Jersey Oil and Gas PLC (LON:JOG) chief executive Andrew Benitz has highlighted a transformational year for the group's asset growth as he commented in the company’s financial results statement for 2019.
The period saw the firm increase resource inventory to over 120mln barrels as it picked up the Buchan assets and consolidated the Verbier discovery in the North Sea.
The Greater Buchan project now comprises Buchan, Verbier, J2 and Glenn discoveries and development planning is currently taking place with an initiative of technical and commercial evaluation studies also underway, in which the company is working with neighbouring field operators to consider collaborative development in the area.

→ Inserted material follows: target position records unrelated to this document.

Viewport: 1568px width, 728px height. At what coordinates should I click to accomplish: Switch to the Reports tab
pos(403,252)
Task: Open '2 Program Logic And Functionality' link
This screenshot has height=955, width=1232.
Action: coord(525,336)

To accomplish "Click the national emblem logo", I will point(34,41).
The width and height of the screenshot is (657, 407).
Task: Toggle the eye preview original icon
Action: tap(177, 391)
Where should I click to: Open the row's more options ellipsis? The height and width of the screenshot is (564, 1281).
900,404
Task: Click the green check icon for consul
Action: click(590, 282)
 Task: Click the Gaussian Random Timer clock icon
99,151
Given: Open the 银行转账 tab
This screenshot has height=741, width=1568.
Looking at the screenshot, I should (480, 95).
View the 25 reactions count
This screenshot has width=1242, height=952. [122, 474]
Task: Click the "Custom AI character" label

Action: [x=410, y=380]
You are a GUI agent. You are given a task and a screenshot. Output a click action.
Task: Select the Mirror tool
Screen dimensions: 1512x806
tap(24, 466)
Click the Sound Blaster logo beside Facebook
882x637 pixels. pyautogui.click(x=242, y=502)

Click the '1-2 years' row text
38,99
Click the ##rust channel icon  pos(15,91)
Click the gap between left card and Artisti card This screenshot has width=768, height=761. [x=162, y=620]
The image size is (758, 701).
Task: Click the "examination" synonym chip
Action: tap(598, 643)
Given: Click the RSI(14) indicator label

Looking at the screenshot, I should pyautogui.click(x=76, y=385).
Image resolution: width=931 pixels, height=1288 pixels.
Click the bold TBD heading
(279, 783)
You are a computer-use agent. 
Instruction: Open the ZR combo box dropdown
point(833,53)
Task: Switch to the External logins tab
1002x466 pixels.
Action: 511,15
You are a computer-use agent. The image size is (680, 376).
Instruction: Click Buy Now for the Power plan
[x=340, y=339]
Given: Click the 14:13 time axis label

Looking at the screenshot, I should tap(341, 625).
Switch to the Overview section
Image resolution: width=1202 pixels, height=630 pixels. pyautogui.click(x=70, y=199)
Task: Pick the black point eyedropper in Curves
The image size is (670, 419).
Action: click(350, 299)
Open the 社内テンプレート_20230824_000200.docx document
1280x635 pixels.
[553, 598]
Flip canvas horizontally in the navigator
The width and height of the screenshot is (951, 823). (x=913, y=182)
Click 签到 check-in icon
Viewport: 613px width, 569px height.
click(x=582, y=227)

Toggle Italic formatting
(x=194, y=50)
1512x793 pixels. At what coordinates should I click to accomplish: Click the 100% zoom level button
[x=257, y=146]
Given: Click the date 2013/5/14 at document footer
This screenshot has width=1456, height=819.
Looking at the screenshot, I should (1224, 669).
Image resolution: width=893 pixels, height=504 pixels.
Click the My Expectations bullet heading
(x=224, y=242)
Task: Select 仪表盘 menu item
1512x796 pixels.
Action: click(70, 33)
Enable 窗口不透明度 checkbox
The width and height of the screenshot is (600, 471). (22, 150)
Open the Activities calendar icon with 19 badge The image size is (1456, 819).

Additionally, the portfolio of assets retains significant upside potential with some 232mln barrels of prospective resources presently estimated.
The exploration company ended 2019 in a strong financial position with £12.3mln of cash and no debt. It is presently fully funded through to at least the end of 2021.
"The company is currently entirely focused on the timely delivery of concept selection for this major new area hub that has the potential to create significant value for stakeholders,” Andrew Benitz, Jersey chief executive said in the statement.
"JOG has assembled a team with the right skills, experience and track record to implement its GBA development plan. I would like to thank this team for adapting seamlessly to a new remote working environment as a result of the COVID-19 pandemic, such that we continue to remain on track with our current development plans," he added.
The pre-revenue company reported a £2.1mln loss for 2019.